Supplied passage:
>>>
And then I read... "Praise be to the God and Father of our Lord Jesus Christ, the Father of compassion and the God of all comfort" (2 Cor. 1). And, I decided to praise. I chose to just worship. Any small amount of compassion that I feel this morning is from Him. He owns it! He is the "Father of compassion and comfort". I confessed to Him that He was Lord, He was big, His plans are higher than mine and His ways are most certainly greater. Ah, the release of worship and surrender!

And... then I kept reading... "God, who raises the dead!...On Him we have set our hope that He will deliver us". He can raise the dead. No! It says "he raises" the dead. He is now raising the dead! He is always, faithfully, consistently, steadily raising the dead. A spiritually dead heart, Lord? YES! A dying body, Lord? YES! A dying or dead marriage, Lord? YES! All of this is in His hand and within His capacity to do. And it just got better... as I kept reading... "No matter how many promises God has made they are "yes" in Christ. Now, it is God who makes both us and you stand firm in Christ". My heart knew freedom as I realized anew that I don't have to carry these burdens. I can hand them to a God who is compassionate and who can raise the dead! I can hand them to a Father who says "yes" to all His promises through the life and sacrifice of Christ. I can cast these cares onto the One who cares. Ah!... the freedom of worship!
<<<
Given records:
>>>
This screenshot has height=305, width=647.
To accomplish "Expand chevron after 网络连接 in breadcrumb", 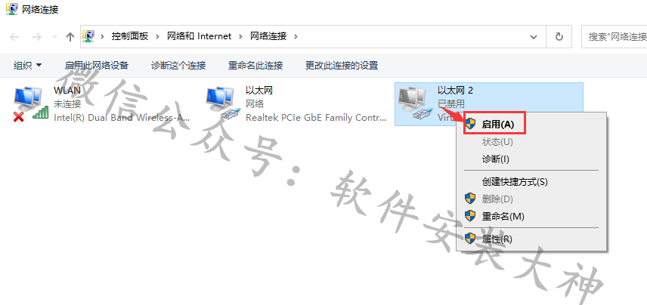I will [x=295, y=36].
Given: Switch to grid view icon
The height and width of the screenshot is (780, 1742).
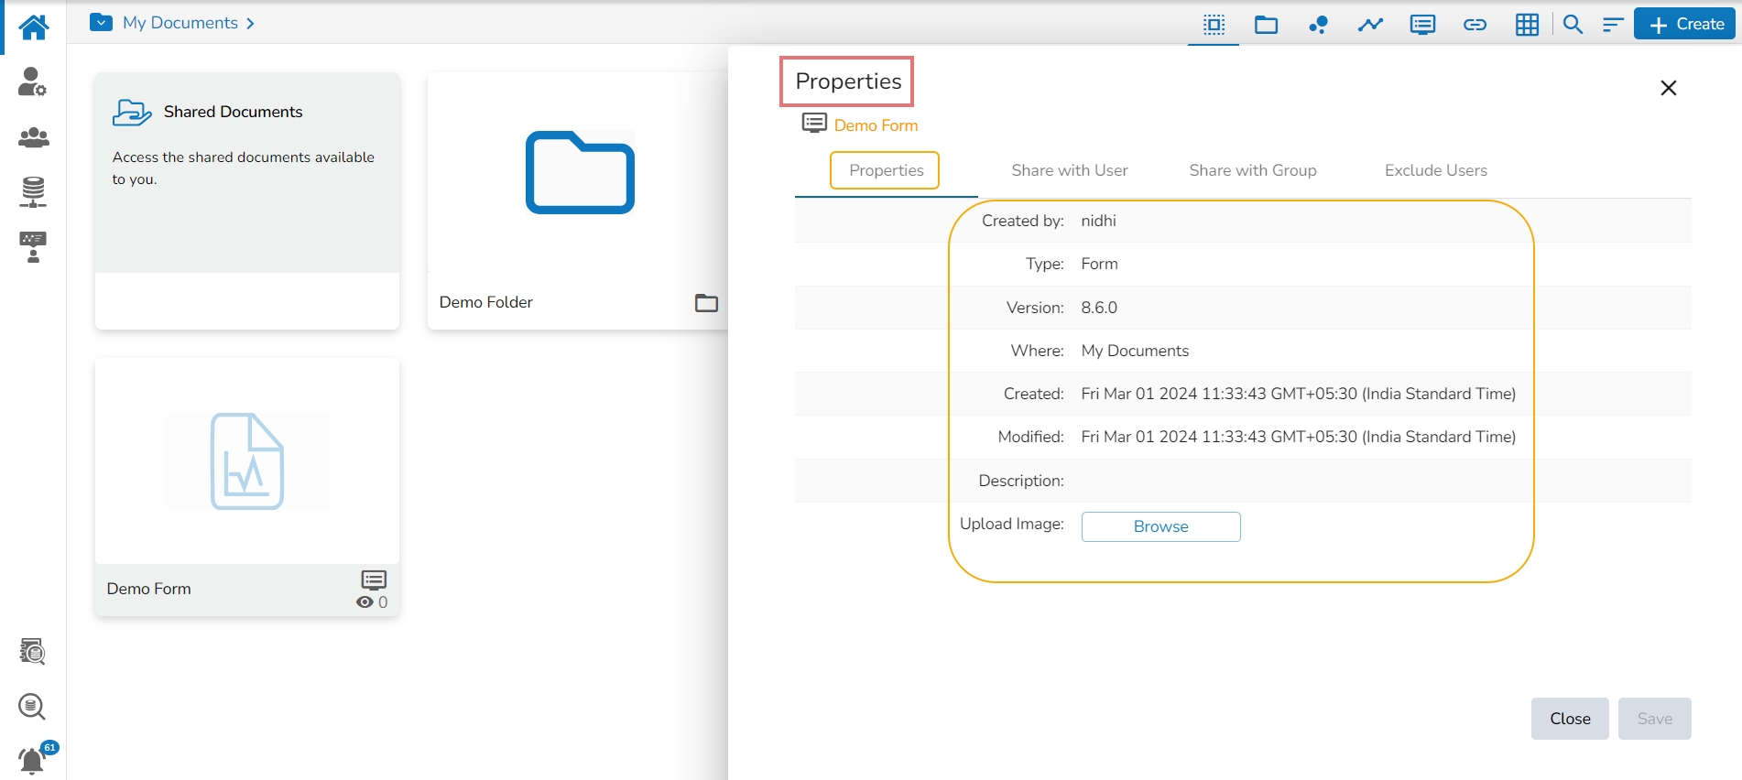Looking at the screenshot, I should pos(1527,25).
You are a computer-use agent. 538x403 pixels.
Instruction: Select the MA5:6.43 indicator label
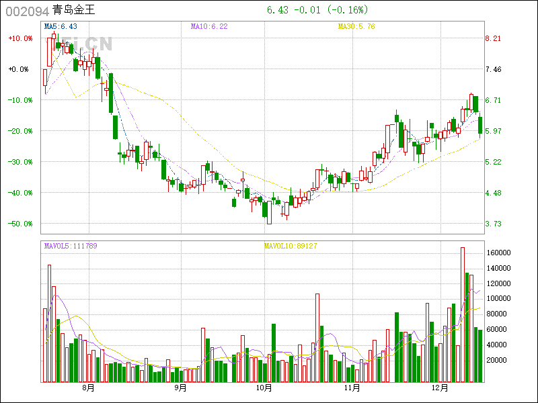[x=61, y=26]
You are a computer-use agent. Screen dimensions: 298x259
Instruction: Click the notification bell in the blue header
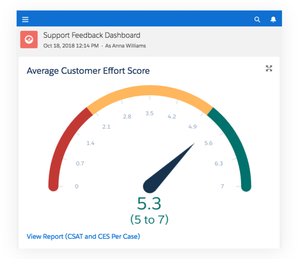click(273, 20)
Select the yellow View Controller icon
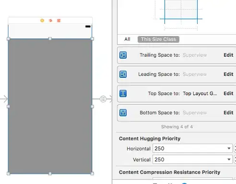 (x=42, y=21)
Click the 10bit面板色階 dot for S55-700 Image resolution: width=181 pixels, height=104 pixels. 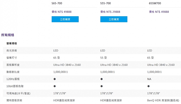click(102, 86)
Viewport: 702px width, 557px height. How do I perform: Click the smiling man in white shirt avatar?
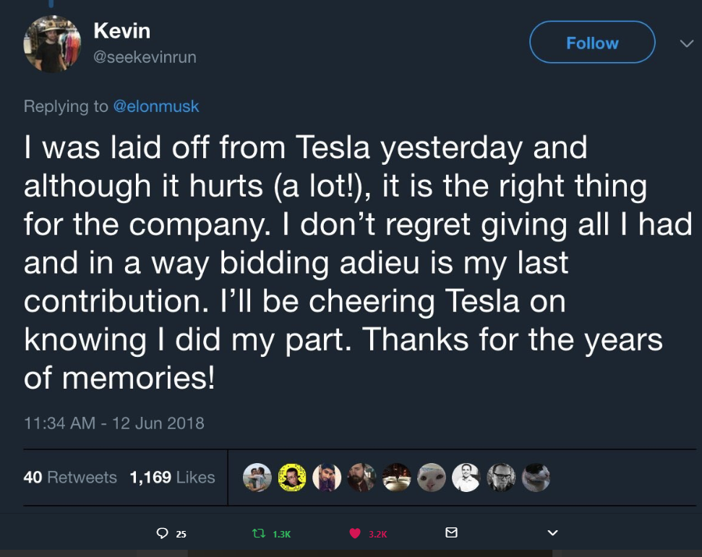(x=466, y=478)
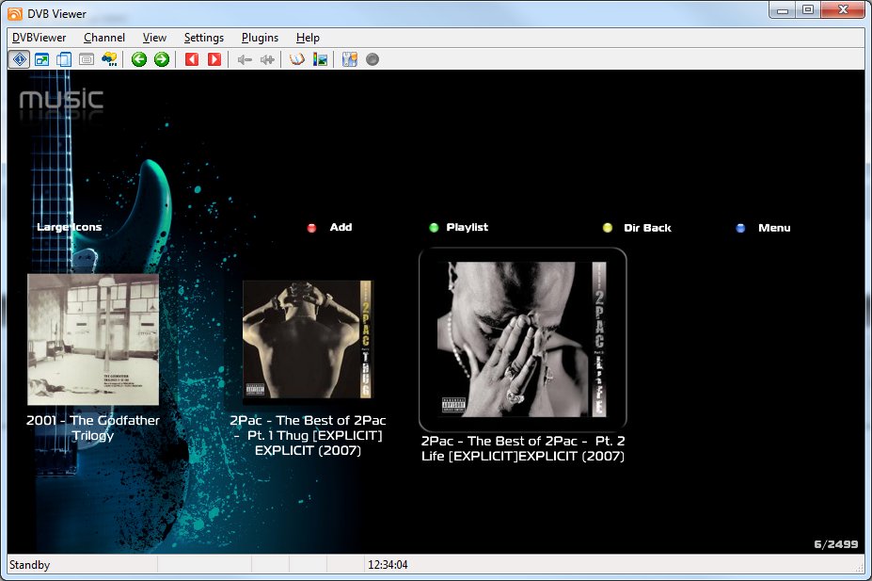
Task: Click the yellow Dir Back button
Action: 637,228
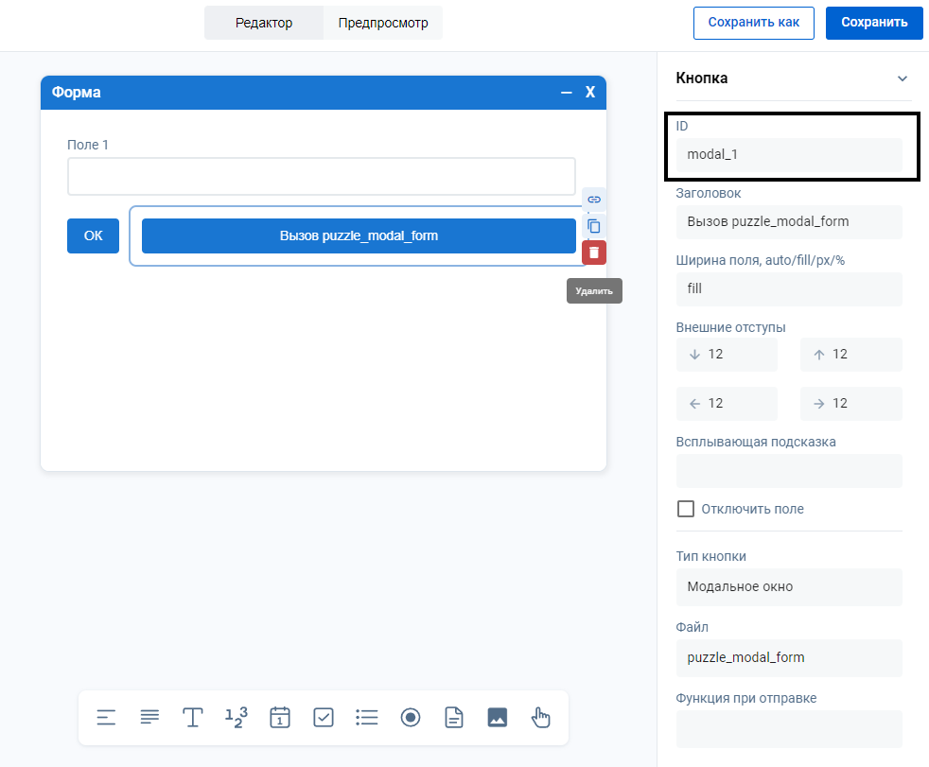Screen dimensions: 929x767
Task: Click the link icon beside the button
Action: [x=594, y=200]
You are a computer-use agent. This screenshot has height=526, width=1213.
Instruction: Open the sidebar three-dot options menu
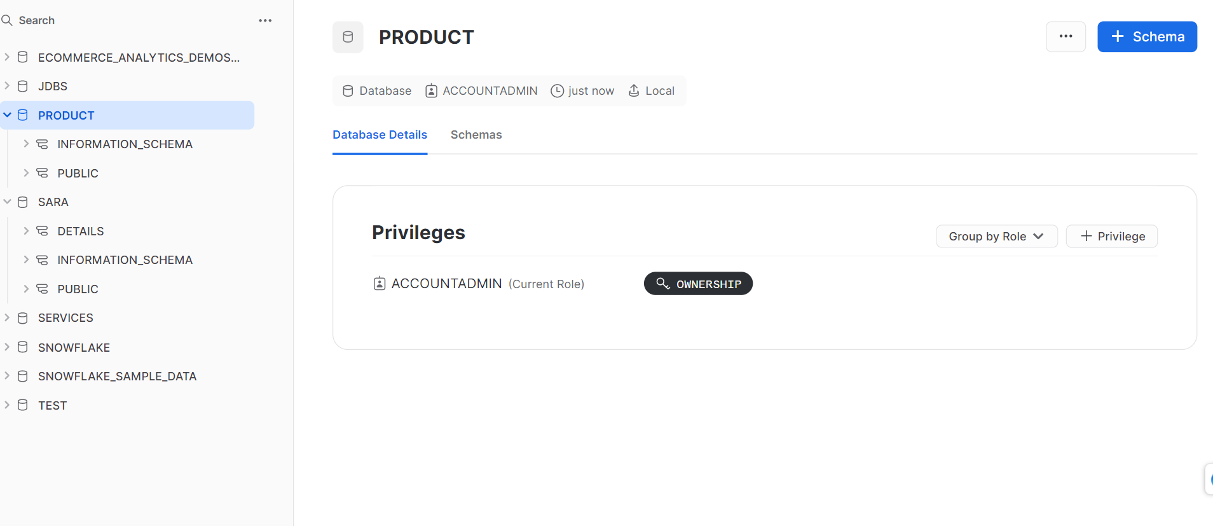[265, 20]
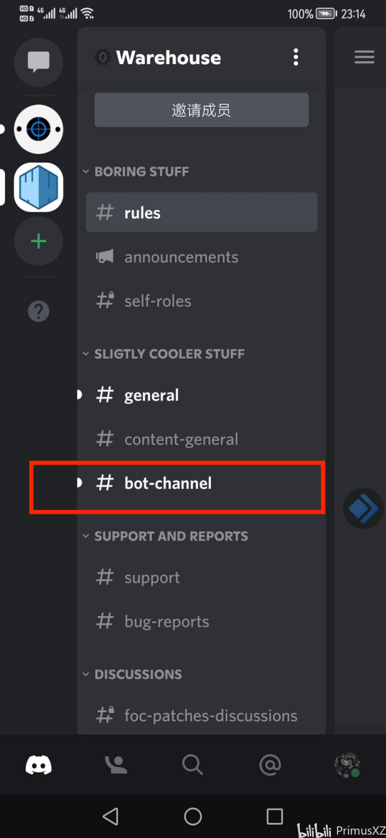386x838 pixels.
Task: Open user profile avatar tab
Action: [x=347, y=765]
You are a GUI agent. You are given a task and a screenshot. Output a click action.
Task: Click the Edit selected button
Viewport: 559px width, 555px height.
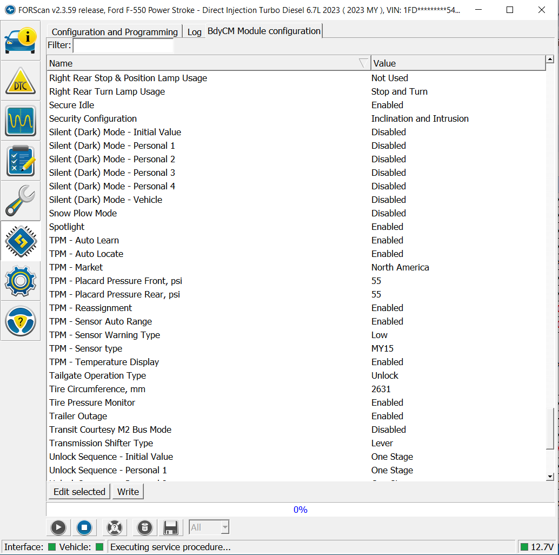[79, 492]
<<<
Tasks for this exercise:
**a)** Write out the part of the reflection on worship starting with "And then I read..." and going on through "worship and surrender!".
**b)** Extend the reflection on worship by continuing it after its final sentence.
The data comes from a separate source, not from the reflection on worship.

Task answers:
**a)**
And then I read... "Praise be to the God and Father of our Lord Jesus Christ, the Father of compassion and the God of all comfort" (2 Cor. 1). And, I decided to praise. I chose to just worship. Any small amount of compassion that I feel this morning is from Him. He owns it! He is the "Father of compassion and comfort". I confessed to Him that He was Lord, He was big, His plans are higher than mine and His ways are most certainly greater. Ah, the release of worship and surrender!

**b)**
And finally I read... "We live by faith, not by sight" (1 Cor. 5). I so naturally live by sight. I see the people. I see the problems, the hurdles, the struggles, the circumstances and the pain. I see with my eyes. But, God wants me to look with my soul and my heart. He wants me to trust Him and to look on each one with eyes of faith. For my faith is in the Faithful One, my kind Father... the Father of compassion. Stop looking with your eyes, Stephanie and look with your spirit, your soul, with your heart. ...with a heart surrendered to me. ...with a heart that trusts me.

So, I choose to worship this morning. I choose to hand over the dear ones in my life. I choose to hand over the unsaved loved one, the sick one whom I love, the weak one who doesn't know how to fight the enemy of their soul, the one who has been a wounded and hurt, and the one who wonders where their next meal will come from... to my Father, who I trust, I give them! I hand them to You, Father. And I ask you to raise the dead today!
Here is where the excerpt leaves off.